*** EXTRACTED ENTRIES Section Begins ***

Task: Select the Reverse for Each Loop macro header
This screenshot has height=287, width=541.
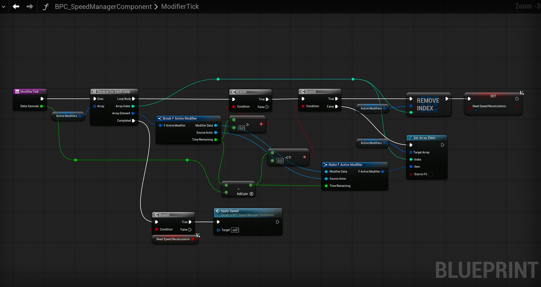Action: (x=114, y=92)
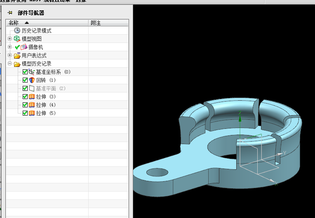This screenshot has height=218, width=315.
Task: Toggle the 回转 (1) feature checkbox
Action: pyautogui.click(x=25, y=80)
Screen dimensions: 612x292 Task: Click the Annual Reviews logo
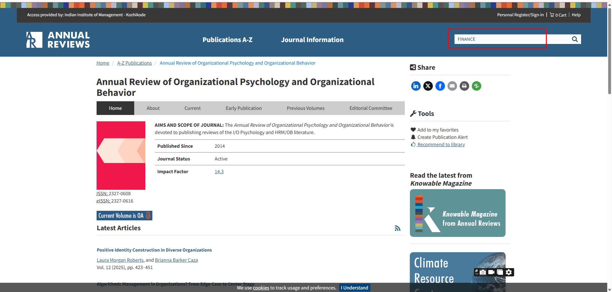(58, 40)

*** EXTRACTED ENTRIES Section Ends ***

# [PROMPT]
Starting with the line that contains "Screen dimensions: 612x292", print every remaining line of the records above, exactly as it stands. Do not print the pictures.

# [SOLVED EXERCISE]
Screen dimensions: 612x292 Task: Click the Annual Reviews logo
(58, 40)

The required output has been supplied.